[Source text]
UPDATE: See my correction of an error in the penultimate paragraph.
Last week I read an article Paul Krugman published several months ago for the New York Review of Books just before his book End This Depression Now came out. The article was aimed not aimed at an audience of professional economists, and consisted of arguments that Krugman has been making regularly since the onset of the crisis just over four years ago. However, the following passage towards the end of the article caught my eye.
[S]ince the crisis began there has been a boom in research into the effects of fiscal policy on output and employment. This body of research is growing fast, and much of it is too technical to be summarized in this article. But here are a few highlights.

Word and element location records

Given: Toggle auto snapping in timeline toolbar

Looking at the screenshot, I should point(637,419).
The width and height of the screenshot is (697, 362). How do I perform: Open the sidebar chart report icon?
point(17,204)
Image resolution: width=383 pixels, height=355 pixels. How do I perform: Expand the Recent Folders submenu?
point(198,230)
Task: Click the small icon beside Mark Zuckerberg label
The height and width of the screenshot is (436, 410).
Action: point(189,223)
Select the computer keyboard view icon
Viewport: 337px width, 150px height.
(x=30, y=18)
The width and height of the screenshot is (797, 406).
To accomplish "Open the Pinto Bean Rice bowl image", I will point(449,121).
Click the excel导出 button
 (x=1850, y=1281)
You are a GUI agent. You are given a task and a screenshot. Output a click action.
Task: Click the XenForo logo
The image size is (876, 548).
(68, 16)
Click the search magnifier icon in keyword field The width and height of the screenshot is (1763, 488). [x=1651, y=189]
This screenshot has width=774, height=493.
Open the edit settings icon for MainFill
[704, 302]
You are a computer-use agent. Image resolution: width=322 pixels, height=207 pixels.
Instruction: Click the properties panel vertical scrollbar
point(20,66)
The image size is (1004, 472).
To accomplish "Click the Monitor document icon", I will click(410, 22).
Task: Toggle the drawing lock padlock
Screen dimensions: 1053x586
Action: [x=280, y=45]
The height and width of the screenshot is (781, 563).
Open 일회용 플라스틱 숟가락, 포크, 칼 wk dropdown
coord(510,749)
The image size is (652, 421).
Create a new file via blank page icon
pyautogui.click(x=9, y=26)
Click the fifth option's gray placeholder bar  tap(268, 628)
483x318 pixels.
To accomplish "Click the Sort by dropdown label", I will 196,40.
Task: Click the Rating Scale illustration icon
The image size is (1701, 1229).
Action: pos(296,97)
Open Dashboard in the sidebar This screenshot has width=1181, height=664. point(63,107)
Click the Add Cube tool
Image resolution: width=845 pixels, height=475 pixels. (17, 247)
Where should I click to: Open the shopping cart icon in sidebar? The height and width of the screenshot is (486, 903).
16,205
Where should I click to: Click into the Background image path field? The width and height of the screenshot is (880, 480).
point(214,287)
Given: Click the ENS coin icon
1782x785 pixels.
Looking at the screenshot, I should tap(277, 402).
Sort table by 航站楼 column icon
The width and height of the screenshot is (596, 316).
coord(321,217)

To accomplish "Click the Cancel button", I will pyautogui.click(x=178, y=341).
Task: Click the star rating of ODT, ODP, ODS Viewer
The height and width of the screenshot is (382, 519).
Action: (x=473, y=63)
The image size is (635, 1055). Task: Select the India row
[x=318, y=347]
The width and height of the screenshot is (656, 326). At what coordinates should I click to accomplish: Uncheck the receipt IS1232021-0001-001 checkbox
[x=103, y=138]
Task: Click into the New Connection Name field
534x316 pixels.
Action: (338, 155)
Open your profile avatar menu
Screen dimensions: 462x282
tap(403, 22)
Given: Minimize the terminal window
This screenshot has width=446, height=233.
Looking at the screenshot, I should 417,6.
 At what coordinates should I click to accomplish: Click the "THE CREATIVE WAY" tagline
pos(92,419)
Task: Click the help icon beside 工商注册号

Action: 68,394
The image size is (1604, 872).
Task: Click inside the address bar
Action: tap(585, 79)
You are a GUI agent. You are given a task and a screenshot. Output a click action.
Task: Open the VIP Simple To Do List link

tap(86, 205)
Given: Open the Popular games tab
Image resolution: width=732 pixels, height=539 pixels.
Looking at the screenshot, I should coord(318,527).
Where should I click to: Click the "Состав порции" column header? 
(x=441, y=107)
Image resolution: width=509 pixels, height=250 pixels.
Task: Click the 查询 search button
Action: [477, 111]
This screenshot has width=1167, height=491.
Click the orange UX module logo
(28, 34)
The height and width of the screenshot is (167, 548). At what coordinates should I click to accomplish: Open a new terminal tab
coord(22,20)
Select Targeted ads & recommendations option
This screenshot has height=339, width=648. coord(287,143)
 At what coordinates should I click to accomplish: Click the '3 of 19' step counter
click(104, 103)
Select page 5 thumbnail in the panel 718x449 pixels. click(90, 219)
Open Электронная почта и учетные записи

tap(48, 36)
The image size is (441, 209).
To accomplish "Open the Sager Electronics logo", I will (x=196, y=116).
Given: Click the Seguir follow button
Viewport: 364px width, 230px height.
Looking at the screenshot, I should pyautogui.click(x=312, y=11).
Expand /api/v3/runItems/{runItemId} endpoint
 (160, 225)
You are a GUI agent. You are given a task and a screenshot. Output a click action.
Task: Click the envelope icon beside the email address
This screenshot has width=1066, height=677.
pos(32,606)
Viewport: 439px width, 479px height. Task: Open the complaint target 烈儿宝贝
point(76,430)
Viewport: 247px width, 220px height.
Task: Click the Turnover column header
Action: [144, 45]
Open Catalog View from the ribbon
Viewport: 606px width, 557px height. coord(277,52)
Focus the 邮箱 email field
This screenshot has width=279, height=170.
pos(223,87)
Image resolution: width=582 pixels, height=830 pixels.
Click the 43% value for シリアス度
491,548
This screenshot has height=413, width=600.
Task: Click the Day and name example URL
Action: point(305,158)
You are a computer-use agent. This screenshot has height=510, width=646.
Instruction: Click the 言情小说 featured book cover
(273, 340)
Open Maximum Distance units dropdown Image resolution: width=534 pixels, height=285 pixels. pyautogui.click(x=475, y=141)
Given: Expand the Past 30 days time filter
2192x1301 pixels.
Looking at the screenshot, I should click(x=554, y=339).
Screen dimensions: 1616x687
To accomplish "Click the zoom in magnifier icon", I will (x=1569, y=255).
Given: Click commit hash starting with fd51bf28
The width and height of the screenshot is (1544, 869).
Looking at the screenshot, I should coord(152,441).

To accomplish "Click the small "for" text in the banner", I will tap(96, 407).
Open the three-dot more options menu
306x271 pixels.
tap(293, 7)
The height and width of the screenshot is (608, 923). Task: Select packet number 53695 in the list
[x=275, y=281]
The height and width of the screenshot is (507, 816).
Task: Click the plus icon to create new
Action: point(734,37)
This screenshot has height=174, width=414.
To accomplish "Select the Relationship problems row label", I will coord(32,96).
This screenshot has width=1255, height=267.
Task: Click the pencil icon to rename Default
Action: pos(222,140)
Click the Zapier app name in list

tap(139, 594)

[Problem set]
1. In the post about Paul Krugman's article, which of Krugman's books was about to come out when the article was published?
2. Rewrite the paragraph of the Krugman post that begins "[S]ince the crisis began" in one shorter sentence, keeping its main facts.
3. Resume the post about Paul Krugman's article from the point where it stops.

[Results of the exercise]
1. End This Depression Now

2. Research on how fiscal policy affects output and employment has boomed since the crisis began and is growing fast; much of it is too technical to summarize, but a few highlights follow.

3.
First, Stanford’s Robert Hall has looked at the effects of large changes in US government purchases—which is all about wars, specifically World War II and the Korean War. Figure 2 on this page [see below] compares changes in US military spending with changes in real GDP—both measured as a percentage of the preceding year’s GDP—over the period from 1929 to 1962 (there’s not much action after that). Each dot represents one year; I’ve labeled the points corresponding to the big buildup during World War II and the big demobilization just afterward. Obviously, there were big moves in years when nothing much was happening to military spending, notably the slump from 1929 to 1933 and the recovery from 1933 to 1936. But every year in which there was a big spending increase was also a year of strong growth, and the reduction in military spending after World War II was a year of sharp output decline.
Krugman did not explain his chart in detail, so I consulted the study by Robert Hall cited by Krugman. Hall’s insight was to focus not on government spending, just military spending, because other components of government spending are themselves influenced by the state of the economy, making it difficult to disentangle the effects of spending on the economy from the effects of the economy on spending. However, military spending is largely driven, especially in wartime (World War II and Korea), by factors unrelated to how the economy is performing. This makes military spending an appropriate instrument by which to identify and estimate the effect of government spending on the economy.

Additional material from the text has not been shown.